Every priest taken from among men is ordained for men in things pertaining to God, that he may offer both gifts and sacrifices for sins. Hebrews 5:1.

2. In the modern church, a person who is set apart or consecrated to the ministry of the gospel; a man in orders or licensed to preach the gospel; a presbyter. In its most general sense, the word includes archbishops, bishops, patriarchs, and all subordinate orders of the clergy, duly approved and licensed according to the forms and rules of each respective denomination of christians; as all these orders “are ordained for men in things pertaining to God.” But in Great Britain, the word is understood to denote the subordinate orders of the clergy, above a deacon and below a bishop. In the United States, the word denotes any licensed minister of the gospel.

PRIESTCRAFT, n. [priest and craft.] The stratagems and frauds of priests; fraud or imposition in religious concerns; management of selfish and ambitious priests to gain wealth and power, or to impose on the credulity of others.

PRIESTESS, n. A female among pagans, who officiated in sacred things.

PRIESTHOOD, n. The office or character of a priest.

1. The order of men set apart for sacred offices; the order composed of priests.

PRIESTLIKE, a. Resembling a priest, or that which belongs to priests.

PRIESTLINESS, n. The appearance and manner of a priest.

PRIESTLY, a. Pertaining to a priest or to priests; sacerdotal; as the priestly office.

1. Becoming a priest; as priestly sobriety and purity of life.

PRIESTRIDDEN, a. [priest and ridden. See Ride.] Managed or governed by priests.

PRIEVE, for prove.

PRIG, n.

1. A pert, conceited, saucy, pragmatical fellow.

2. A thief.

PRIG, v.i. To haggle about the price of a commodity.
PRIG, v.t. To filch or steal.

PRILL, n. A birt or turbot.

PRIM, a. Properly, straight; erect; hence, formal; precise; affectedly nice.

PRIM, v.t. To deck with great nicety; to form with affected preciseness.

PRIMACY, n. [L. primatus, from primus, first. See Prime.]

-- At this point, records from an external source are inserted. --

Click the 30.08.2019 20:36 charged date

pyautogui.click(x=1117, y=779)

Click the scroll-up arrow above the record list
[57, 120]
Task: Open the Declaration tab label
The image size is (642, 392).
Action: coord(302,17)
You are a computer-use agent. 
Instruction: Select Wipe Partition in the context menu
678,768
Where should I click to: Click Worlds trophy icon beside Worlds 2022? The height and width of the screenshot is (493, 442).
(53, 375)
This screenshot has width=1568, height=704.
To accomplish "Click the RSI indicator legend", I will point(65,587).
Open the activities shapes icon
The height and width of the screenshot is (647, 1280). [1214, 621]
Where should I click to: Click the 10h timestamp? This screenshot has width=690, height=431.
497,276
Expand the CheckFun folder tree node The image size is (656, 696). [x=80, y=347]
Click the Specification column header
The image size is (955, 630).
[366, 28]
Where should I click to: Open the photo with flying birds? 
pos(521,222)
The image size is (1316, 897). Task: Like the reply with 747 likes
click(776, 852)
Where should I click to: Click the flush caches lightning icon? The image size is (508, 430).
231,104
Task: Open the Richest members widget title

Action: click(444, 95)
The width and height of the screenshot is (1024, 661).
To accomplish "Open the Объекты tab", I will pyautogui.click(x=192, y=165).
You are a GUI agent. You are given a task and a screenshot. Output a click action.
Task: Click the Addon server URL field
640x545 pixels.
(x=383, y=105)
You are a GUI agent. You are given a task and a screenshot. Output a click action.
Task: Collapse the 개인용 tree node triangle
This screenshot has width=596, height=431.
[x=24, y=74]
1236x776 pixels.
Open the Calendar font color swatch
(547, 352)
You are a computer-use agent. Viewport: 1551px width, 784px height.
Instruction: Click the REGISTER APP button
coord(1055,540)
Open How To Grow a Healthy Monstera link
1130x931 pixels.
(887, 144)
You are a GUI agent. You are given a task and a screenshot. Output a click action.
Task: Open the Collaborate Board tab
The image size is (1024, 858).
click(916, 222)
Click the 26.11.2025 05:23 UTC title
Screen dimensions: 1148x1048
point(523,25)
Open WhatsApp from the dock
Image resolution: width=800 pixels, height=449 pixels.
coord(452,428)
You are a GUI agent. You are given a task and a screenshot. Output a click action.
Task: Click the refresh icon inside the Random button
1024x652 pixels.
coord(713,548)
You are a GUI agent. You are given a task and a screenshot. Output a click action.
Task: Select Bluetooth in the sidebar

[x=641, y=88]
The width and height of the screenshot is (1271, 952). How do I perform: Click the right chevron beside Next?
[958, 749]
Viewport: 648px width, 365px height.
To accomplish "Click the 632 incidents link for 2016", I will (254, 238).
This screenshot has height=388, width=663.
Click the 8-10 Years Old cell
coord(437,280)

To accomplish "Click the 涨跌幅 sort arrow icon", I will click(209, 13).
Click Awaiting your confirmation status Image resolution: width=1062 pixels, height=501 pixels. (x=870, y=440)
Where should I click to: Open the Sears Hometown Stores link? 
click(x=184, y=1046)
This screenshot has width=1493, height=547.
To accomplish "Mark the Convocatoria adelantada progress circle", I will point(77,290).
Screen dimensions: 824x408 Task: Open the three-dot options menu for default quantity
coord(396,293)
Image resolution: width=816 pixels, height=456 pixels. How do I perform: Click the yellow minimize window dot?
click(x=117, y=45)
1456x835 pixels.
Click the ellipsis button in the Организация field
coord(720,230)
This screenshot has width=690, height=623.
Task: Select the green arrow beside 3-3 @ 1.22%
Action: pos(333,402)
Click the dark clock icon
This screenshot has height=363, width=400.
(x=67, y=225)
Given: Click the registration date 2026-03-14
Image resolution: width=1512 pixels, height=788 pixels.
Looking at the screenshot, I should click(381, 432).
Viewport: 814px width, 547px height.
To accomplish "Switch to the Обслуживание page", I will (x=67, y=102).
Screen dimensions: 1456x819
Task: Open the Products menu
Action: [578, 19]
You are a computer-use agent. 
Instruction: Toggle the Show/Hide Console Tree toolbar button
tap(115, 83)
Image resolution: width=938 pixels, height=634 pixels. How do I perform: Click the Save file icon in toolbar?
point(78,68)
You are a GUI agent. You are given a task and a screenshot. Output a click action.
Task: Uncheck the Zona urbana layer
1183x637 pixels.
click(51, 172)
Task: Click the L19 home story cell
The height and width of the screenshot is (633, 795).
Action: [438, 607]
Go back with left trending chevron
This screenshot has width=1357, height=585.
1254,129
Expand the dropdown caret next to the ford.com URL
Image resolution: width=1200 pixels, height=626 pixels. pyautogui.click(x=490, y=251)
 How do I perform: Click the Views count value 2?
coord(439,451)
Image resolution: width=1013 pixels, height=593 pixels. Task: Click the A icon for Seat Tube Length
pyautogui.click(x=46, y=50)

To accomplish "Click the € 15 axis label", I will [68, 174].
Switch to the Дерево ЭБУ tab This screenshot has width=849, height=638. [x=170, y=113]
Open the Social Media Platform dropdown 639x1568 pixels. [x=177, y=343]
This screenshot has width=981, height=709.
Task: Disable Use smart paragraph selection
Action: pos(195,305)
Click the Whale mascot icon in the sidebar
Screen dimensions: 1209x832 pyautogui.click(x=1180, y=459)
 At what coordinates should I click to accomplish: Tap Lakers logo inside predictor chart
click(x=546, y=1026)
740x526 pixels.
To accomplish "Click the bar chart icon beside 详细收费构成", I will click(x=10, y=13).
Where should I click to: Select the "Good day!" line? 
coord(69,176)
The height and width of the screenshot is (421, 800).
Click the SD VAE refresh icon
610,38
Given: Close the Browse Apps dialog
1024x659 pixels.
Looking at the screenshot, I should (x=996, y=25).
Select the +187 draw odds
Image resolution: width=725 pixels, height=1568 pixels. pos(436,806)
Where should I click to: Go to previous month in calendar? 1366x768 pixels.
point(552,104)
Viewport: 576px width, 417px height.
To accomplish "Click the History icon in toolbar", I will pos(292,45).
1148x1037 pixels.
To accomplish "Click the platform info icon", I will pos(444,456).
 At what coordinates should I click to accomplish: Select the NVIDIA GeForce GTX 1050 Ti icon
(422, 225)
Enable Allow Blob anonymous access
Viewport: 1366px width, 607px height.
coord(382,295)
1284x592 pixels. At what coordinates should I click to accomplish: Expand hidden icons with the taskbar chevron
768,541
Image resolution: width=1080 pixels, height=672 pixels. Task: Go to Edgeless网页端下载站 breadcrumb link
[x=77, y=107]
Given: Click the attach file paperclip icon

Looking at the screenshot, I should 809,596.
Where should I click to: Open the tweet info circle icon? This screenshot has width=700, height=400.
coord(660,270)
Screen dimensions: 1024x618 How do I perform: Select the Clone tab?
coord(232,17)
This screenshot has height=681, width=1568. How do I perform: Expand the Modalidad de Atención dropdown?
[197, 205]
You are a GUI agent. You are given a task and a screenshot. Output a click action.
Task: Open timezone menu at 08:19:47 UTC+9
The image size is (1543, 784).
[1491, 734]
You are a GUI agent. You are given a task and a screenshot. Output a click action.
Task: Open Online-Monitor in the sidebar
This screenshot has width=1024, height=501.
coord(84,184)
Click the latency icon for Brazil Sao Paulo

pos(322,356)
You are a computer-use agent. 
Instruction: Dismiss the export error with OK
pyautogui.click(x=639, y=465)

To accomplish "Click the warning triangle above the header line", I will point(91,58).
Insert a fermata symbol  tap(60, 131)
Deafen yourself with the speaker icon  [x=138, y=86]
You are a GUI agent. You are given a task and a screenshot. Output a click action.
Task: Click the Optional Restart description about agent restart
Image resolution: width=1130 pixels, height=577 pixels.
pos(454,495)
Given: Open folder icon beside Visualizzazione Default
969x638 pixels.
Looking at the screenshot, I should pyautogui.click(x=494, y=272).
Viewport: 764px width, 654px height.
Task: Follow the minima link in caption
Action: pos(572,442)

1. The chief ecclesiastical station or dignity; the office or dignity of an archbishop.

2. Excellency; supremacy.

PRIMAGE, n. In commerce, a small duty payable to the master and mariners of a ship.

PRIMAL, a. [See Prime.] First. [Not in use.]

PRIMARILY, adv. [from primary.] In the first place; originally; in the first intention. The word emperor primarily signifies a general or military commander in chief. In diseases, the physician is to attend to the part primarily affected.

PRIMARINESS, n. The state of being first in time, in act or intention.

PRIMARY, a. [L. primarius. See Prime.]

1. First in order of time; original; as the church of Christ in its primary institution.

These I call original or primary qualities of body.

2. First in dignity or importance; chief; principal. Our ancestors considered the education of youth or primary importance.

3. Elemental; intended to teach youth the first rudiments; as primary schools.

4. Radical; original; as the primary sense of a word.

Primary planets, are those which revolve about the sun, in distinction form the secondary planets, which revolve about the primary.

Primary qualities of bodies, are such as are original and inseparable from them.

PRIMATE, n. [Low L. primas. See Prime.]

The chief ecclesiastic in the church; an archbishop.

PRIMATESHIP, n. The office or dignity of an archbishop.

PRIMATIAL, a. Pertaining to a primate.

PRIMATICAL, a. Pertaining to a primate.